Williams Syndrome

What is Williams Syndrome?

Williams syndrome is a rare genetic disorder occurring 1 in approximately 25,000 live births. Dr. J.C.P. Williams first defined the syndrome when he noticed that many children entering his hospital with cardiovascular problems shared other traits in common, particularly facial features and an unusually friendly and social demeanor.

Physical traits include:

  • Hypercalcemia (high blood calcium levels, possibly producing colic-like symptoms)
  • Failure to thrive: slow or stunted growth
  • Delayed development
  • Widely spaced teeth
  • Long philtrum

Neurologic and behavioral traits:

  • Impaired visuospatial abilities with preserved facial processing
  • Impaired problem solving
  • Preserved language abilities
  • Love of music
  • Anxiety Attention deficit
  • Hyperacusis (hypersensitivity to loud noises)
  • Friendly and outgoing

What Causes Williams Syndrome?

Williams syndrome is caused by a small genetic deletion on the long arm of chromosome 7, encompassing approximately 25 genes. Because of this deletion, people with Williams syndrome produce smaller amounts of several important proteins. One of these proteins, elastin, is now known to be responsible for several of the cardiovascular and physical characteristics associated with Williams syndrome. Doctors can now perform tests for the gene that encodes elastin in order to confirm the diagnosis of Williams syndrome.

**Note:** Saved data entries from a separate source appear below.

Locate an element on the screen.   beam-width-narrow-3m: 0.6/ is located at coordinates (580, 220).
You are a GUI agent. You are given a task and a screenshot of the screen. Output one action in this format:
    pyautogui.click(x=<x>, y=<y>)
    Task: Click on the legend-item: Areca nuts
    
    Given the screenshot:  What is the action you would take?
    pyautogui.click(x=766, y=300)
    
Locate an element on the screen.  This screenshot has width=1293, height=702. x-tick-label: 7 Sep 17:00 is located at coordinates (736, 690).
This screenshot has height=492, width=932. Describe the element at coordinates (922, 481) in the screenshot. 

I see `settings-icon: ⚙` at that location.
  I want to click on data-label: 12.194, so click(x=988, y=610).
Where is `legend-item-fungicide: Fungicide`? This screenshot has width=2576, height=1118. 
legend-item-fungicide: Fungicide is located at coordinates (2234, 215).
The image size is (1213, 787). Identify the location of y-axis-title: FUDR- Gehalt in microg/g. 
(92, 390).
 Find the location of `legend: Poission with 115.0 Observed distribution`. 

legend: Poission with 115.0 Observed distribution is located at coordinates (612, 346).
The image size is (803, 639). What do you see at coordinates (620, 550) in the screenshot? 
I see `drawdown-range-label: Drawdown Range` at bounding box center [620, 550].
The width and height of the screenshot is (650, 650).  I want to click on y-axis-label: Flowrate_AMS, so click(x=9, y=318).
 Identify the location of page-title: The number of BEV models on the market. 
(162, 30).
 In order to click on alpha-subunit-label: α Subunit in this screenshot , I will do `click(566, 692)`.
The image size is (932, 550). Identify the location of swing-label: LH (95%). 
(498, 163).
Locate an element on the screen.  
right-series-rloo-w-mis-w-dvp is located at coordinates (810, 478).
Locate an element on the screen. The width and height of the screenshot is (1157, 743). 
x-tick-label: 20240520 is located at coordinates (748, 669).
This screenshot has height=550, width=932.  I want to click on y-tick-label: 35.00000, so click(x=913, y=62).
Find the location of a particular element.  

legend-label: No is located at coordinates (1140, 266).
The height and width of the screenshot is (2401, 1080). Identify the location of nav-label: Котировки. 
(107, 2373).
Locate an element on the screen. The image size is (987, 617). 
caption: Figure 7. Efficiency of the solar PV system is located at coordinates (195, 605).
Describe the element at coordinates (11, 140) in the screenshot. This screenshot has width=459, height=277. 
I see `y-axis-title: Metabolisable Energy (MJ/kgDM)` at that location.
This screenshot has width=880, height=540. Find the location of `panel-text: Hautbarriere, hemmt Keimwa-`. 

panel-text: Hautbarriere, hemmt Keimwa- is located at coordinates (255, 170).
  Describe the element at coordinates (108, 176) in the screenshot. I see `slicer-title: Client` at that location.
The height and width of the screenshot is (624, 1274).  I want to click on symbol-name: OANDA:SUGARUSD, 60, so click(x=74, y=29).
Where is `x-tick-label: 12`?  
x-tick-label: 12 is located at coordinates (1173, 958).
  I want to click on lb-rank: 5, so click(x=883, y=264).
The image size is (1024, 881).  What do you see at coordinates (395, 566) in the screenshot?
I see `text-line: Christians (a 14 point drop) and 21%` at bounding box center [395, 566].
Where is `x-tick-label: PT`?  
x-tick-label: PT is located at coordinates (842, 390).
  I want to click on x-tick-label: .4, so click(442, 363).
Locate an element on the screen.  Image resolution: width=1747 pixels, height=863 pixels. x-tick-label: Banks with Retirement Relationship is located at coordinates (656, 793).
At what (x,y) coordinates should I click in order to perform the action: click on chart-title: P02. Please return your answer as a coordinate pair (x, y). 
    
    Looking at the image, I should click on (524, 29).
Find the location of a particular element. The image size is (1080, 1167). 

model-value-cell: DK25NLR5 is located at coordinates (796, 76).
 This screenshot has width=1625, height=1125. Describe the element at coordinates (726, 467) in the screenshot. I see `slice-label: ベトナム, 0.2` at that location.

Ongoing research is determining the identity of other genes that are deleted in Williams syndrome and the structure and function of the proteins for which they encode. Several other genes have recently been described that may further explain how the symptoms of Williams syndrome arise.

Our Studies

The Williams Syndrome Program Project—Bridging Cognition and Gene—links together cognitive functions, their underlying neurobiological bases, and their molecular genetic underpinnings, using Williams Syndrome (WMS) as a model. At CIBSR, we use high-resolution structural and functional MRI neuroimaging to study neural systems in WMS.

Our recent work has focused on collecting behavioral and neuroimaging data from individuals with WMS throughout development and is designed to produce results that will advance clinical interventions specific to WMS. Studies from our laboratory have elucidated the relationship between brain structure and function and behavioral abnormities in WMS. In particular, we have focused our structural and functional MRI on assessing the neural systems underlying visual and social-cognitive processing as key elements to understanding the neural basis of the unusual behavioral features associated with this disorder.